--- Exercise ---
Pull out everything from the line that contains "The height and width of the screenshot is (1270, 952)." down to the line that contains "Action: (137, 31)", including both of those lines, and reproduce them unchanged.

--- Element and text location data ---
○ ○ ○ ○
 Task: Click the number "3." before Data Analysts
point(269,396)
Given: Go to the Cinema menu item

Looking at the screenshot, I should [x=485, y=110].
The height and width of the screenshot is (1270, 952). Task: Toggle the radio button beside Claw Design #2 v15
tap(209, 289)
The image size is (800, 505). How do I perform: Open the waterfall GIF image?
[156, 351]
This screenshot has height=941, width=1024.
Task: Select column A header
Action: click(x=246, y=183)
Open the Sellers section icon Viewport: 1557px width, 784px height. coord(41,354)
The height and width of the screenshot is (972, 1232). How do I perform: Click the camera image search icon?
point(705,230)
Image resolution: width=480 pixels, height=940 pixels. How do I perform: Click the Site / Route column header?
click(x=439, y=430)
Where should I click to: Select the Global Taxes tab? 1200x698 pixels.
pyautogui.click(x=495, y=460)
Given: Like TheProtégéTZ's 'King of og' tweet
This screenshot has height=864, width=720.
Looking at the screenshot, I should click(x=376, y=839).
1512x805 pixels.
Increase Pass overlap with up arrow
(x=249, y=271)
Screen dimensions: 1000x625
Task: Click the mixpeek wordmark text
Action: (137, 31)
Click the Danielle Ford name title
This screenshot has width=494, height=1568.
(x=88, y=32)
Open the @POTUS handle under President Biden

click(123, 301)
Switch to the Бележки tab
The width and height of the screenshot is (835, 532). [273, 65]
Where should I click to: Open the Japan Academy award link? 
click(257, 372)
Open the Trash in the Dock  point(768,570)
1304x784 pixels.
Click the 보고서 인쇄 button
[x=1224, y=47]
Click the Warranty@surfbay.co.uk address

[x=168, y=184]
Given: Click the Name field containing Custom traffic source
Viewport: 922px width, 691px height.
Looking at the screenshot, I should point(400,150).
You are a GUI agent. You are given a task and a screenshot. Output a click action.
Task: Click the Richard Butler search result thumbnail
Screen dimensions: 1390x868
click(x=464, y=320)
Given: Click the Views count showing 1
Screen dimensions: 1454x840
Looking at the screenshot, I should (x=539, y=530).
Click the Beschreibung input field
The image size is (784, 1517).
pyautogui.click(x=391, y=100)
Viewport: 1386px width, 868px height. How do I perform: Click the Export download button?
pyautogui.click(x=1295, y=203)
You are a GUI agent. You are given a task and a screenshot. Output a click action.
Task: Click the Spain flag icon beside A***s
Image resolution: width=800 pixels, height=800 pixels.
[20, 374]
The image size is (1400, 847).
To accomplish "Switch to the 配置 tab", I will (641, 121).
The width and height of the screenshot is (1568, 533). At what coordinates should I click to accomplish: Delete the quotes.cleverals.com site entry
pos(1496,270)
○ ○ ○ ○
--- Task answer ---
The height and width of the screenshot is (1270, 952). Task: Toggle the radio button beside Claw Design #2 v15
tap(209, 289)
The image size is (800, 505). How do I perform: Open the waterfall GIF image?
[156, 351]
This screenshot has height=941, width=1024.
Task: Select column A header
Action: click(x=246, y=183)
Open the Sellers section icon Viewport: 1557px width, 784px height. coord(41,354)
The height and width of the screenshot is (972, 1232). How do I perform: Click the camera image search icon?
point(705,230)
Image resolution: width=480 pixels, height=940 pixels. How do I perform: Click the Site / Route column header?
click(x=439, y=430)
Where should I click to: Select the Global Taxes tab? 1200x698 pixels.
pyautogui.click(x=495, y=460)
Given: Like TheProtégéTZ's 'King of og' tweet
This screenshot has height=864, width=720.
Looking at the screenshot, I should click(x=376, y=839).
1512x805 pixels.
Increase Pass overlap with up arrow
(x=249, y=271)
Screen dimensions: 1000x625
Task: Click the mixpeek wordmark text
Action: (137, 31)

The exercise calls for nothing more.